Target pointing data
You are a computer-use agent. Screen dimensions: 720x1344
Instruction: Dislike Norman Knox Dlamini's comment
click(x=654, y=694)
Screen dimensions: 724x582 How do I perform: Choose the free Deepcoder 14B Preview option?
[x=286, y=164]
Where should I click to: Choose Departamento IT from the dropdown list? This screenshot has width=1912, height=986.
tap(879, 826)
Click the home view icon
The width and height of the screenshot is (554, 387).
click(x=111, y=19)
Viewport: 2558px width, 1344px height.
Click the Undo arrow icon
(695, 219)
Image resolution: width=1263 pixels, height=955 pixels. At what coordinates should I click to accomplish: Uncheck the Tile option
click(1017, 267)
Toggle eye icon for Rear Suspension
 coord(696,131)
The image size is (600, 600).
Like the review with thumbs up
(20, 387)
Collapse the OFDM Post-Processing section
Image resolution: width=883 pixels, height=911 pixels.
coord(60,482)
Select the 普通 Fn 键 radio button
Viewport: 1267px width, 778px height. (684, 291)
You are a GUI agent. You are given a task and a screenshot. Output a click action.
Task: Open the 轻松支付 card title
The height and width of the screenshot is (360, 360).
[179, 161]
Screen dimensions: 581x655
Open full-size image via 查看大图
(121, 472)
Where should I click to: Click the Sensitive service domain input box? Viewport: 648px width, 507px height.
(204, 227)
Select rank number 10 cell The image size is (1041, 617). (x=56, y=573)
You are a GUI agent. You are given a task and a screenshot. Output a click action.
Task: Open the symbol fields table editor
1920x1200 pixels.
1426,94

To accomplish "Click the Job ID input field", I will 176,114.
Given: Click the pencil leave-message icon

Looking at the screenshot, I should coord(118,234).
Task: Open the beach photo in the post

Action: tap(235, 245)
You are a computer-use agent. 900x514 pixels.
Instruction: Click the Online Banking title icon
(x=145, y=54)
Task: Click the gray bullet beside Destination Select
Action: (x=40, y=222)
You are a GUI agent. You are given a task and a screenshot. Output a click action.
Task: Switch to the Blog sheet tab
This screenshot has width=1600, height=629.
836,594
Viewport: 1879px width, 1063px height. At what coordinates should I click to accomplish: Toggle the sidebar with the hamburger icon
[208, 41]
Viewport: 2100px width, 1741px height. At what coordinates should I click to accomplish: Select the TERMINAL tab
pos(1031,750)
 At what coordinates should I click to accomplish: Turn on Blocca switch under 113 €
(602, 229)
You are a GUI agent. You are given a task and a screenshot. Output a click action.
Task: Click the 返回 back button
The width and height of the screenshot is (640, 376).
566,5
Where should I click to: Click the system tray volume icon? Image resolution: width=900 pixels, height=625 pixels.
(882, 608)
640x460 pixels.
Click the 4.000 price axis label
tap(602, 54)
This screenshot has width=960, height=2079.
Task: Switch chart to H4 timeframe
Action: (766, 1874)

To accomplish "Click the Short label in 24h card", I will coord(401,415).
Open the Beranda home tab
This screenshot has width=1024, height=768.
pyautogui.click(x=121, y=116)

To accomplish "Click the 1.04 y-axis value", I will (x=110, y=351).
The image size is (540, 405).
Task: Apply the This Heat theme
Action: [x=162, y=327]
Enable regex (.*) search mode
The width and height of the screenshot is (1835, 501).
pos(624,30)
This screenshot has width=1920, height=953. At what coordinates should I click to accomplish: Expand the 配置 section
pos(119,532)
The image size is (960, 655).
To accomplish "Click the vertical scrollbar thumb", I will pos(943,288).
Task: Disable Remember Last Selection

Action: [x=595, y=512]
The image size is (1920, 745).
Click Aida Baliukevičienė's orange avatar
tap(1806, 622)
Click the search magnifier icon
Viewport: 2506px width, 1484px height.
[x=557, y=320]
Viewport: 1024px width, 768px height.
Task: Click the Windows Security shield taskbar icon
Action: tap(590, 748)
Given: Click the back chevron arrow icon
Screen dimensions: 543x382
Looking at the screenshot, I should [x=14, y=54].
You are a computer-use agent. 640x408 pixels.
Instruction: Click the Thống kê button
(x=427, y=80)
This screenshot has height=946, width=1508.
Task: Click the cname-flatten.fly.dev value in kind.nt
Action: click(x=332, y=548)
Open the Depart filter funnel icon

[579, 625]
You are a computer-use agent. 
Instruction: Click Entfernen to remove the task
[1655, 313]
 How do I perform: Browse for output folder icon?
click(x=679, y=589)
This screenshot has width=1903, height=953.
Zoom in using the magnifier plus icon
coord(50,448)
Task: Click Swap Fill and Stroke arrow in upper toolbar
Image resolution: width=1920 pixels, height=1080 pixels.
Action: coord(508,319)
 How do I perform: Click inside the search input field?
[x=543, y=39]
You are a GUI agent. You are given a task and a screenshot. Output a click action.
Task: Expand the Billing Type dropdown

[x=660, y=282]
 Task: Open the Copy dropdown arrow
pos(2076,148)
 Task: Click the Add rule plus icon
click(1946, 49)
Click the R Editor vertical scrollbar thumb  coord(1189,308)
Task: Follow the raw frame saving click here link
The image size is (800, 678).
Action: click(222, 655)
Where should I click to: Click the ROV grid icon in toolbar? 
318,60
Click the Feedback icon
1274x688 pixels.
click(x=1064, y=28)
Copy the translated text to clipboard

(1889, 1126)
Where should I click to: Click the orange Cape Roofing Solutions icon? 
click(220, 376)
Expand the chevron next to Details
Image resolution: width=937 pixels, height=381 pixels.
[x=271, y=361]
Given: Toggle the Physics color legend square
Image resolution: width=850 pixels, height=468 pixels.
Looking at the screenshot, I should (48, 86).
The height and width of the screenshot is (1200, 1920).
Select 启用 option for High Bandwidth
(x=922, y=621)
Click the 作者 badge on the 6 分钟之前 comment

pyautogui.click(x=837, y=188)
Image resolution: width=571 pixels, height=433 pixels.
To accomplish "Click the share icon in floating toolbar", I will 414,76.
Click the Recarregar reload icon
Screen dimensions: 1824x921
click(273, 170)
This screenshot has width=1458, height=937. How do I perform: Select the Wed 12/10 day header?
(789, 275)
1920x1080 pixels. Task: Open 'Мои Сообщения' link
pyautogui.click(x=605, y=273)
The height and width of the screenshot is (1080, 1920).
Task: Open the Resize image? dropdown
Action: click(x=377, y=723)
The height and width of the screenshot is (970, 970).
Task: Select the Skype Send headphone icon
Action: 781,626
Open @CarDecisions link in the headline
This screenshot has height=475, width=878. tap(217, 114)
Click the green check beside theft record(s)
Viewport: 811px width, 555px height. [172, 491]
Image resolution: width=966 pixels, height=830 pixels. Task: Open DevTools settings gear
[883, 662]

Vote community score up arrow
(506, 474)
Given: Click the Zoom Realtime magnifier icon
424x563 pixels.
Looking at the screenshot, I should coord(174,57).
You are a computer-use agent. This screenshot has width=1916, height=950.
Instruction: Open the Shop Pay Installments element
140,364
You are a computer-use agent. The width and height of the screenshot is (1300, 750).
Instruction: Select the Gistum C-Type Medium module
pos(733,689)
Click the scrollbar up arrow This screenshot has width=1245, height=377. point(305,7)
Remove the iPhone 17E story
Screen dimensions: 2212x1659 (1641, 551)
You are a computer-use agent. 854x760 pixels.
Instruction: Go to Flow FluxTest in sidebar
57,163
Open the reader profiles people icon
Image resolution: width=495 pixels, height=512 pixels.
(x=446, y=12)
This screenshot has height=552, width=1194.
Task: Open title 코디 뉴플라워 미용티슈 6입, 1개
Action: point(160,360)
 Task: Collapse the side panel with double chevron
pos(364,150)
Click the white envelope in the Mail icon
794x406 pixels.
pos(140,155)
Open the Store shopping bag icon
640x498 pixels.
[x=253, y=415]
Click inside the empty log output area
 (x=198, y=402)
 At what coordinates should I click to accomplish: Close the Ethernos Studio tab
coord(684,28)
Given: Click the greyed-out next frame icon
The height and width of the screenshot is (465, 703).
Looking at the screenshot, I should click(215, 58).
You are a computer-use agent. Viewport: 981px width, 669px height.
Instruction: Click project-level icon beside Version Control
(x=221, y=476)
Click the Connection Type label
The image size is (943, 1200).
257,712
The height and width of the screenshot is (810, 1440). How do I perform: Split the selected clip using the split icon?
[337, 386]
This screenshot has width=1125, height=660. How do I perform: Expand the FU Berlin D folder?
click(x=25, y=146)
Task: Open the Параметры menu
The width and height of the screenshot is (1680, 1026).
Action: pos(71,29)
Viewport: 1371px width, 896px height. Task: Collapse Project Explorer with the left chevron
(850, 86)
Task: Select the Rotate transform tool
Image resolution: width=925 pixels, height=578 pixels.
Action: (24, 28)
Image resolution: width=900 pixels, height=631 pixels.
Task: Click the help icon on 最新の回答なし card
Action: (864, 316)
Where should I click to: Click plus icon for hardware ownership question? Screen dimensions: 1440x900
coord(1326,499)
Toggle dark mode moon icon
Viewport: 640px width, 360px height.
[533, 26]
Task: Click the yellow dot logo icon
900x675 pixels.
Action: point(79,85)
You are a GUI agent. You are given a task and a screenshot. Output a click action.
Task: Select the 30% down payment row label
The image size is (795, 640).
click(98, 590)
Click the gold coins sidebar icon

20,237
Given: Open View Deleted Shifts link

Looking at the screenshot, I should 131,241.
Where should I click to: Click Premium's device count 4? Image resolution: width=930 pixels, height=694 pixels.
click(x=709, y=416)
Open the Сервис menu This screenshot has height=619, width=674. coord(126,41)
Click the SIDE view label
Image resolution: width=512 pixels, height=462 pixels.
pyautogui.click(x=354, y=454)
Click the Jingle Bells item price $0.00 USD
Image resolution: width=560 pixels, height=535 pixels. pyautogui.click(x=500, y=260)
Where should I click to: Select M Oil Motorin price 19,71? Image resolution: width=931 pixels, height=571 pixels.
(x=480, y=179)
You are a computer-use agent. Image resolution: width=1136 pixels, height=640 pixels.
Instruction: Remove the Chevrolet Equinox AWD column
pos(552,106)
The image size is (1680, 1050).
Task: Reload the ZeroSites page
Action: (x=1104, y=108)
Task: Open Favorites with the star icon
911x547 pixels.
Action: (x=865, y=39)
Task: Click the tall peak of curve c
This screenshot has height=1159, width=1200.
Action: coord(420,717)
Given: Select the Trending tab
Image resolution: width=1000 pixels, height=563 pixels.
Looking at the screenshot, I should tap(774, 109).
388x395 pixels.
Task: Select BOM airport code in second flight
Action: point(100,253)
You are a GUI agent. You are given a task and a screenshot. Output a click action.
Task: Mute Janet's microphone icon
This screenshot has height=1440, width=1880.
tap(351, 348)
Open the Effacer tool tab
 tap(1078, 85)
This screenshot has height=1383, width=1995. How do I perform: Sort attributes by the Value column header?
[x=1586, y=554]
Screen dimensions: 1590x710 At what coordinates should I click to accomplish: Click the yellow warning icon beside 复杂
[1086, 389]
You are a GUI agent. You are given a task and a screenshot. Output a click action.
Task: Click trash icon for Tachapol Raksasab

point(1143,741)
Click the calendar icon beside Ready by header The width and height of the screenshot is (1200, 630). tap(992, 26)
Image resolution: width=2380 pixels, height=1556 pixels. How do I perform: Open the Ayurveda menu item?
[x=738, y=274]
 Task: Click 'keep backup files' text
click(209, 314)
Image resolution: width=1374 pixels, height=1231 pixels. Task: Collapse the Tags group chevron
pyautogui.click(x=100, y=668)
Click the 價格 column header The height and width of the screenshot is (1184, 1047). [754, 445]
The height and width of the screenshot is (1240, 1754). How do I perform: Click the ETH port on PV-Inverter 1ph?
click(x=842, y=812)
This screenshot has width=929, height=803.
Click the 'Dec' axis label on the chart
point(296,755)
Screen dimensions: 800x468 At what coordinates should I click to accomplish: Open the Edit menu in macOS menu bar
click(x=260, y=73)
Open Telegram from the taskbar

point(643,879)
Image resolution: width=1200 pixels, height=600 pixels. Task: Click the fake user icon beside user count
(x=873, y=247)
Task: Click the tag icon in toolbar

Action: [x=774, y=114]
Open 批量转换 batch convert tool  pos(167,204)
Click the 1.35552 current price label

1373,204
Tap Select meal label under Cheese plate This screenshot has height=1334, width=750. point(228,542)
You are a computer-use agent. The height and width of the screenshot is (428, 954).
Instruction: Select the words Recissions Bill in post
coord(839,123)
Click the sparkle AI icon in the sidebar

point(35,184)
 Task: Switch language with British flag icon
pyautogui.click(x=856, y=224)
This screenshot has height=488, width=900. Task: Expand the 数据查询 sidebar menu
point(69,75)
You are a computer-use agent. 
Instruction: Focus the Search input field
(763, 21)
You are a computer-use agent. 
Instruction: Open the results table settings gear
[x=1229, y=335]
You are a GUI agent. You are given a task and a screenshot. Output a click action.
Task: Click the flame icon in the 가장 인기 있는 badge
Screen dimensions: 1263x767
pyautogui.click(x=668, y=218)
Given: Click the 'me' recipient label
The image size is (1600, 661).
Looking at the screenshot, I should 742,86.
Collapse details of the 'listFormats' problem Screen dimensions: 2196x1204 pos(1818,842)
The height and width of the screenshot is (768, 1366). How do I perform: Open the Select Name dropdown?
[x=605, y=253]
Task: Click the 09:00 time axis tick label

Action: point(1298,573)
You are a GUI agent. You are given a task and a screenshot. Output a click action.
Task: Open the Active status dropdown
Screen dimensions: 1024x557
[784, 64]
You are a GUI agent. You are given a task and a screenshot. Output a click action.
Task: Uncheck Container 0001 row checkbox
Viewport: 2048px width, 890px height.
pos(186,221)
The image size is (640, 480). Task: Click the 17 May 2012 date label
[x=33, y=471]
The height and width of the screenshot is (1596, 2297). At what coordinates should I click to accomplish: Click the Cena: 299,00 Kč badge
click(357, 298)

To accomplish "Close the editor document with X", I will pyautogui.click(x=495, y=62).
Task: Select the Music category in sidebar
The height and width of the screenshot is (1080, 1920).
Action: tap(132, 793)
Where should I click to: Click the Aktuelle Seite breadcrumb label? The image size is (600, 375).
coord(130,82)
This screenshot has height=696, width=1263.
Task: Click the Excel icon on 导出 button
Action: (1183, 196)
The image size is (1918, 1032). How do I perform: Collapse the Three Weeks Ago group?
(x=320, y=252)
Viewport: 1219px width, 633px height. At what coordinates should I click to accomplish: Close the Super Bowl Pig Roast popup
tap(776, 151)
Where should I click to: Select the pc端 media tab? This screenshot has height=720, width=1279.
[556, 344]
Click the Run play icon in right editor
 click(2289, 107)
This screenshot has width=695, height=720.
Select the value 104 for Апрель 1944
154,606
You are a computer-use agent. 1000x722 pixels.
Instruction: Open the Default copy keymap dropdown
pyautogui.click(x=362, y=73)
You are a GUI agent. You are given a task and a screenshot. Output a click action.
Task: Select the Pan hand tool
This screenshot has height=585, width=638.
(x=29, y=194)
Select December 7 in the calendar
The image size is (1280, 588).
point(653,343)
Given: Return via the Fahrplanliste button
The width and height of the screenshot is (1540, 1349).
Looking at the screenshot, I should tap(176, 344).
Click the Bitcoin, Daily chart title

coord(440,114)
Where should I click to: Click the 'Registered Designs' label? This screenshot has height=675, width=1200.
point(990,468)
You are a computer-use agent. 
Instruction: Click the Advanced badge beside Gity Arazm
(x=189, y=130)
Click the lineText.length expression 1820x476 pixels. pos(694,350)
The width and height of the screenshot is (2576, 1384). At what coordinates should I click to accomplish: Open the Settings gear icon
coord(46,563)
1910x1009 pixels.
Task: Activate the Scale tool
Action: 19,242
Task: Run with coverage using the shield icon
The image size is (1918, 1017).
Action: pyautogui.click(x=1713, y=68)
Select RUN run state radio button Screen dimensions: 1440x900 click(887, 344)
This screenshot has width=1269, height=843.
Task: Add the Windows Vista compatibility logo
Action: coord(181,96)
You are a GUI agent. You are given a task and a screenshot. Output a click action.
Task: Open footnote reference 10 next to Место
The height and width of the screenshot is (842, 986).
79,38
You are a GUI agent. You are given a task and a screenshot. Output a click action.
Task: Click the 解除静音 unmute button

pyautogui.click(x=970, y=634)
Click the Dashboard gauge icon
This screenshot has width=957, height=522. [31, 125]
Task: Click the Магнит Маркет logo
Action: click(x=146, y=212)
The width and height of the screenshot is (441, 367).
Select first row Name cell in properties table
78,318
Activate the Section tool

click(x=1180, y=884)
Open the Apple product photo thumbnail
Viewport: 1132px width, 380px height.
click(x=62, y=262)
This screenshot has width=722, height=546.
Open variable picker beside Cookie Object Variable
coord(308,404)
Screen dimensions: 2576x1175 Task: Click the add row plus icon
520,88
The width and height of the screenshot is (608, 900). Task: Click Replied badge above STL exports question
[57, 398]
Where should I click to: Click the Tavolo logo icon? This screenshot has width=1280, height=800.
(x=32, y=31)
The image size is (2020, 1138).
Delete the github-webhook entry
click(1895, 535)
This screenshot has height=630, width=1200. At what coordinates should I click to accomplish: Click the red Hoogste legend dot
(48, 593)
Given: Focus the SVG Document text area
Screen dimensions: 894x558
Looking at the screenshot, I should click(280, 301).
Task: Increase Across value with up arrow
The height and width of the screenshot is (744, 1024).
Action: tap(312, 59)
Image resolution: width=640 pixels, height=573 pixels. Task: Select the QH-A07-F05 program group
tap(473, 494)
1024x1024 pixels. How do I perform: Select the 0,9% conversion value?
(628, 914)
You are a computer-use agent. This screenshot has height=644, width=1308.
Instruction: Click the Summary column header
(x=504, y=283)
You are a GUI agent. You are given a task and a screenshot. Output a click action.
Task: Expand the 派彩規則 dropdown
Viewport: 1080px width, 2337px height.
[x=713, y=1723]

# Written task:
Can you update the stretch of data from the line that contains "Select RUN run" through the line that contains "Action: tap(312, 59)" by replacing "Section" with "Slice" and leaving everything else unchanged?

# The answer:
Select RUN run state radio button Screen dimensions: 1440x900 click(887, 344)
This screenshot has width=1269, height=843.
Task: Add the Windows Vista compatibility logo
Action: coord(181,96)
You are a GUI agent. You are given a task and a screenshot. Output a click action.
Task: Open footnote reference 10 next to Место
The height and width of the screenshot is (842, 986).
79,38
You are a GUI agent. You are given a task and a screenshot. Output a click action.
Task: Click the 解除静音 unmute button

pyautogui.click(x=970, y=634)
Click the Dashboard gauge icon
This screenshot has width=957, height=522. [31, 125]
Task: Click the Магнит Маркет logo
Action: click(x=146, y=212)
The width and height of the screenshot is (441, 367).
Select first row Name cell in properties table
78,318
Activate the Slice tool

click(x=1180, y=884)
Open the Apple product photo thumbnail
Viewport: 1132px width, 380px height.
click(x=62, y=262)
This screenshot has width=722, height=546.
Open variable picker beside Cookie Object Variable
coord(308,404)
Screen dimensions: 2576x1175 Task: Click the add row plus icon
520,88
The width and height of the screenshot is (608, 900). Task: Click Replied badge above STL exports question
[57, 398]
Where should I click to: Click the Tavolo logo icon? This screenshot has width=1280, height=800.
(x=32, y=31)
The image size is (2020, 1138).
Delete the github-webhook entry
click(1895, 535)
This screenshot has height=630, width=1200. At what coordinates should I click to accomplish: Click the red Hoogste legend dot
(48, 593)
Given: Focus the SVG Document text area
Screen dimensions: 894x558
Looking at the screenshot, I should click(280, 301).
Task: Increase Across value with up arrow
The height and width of the screenshot is (744, 1024).
Action: tap(312, 59)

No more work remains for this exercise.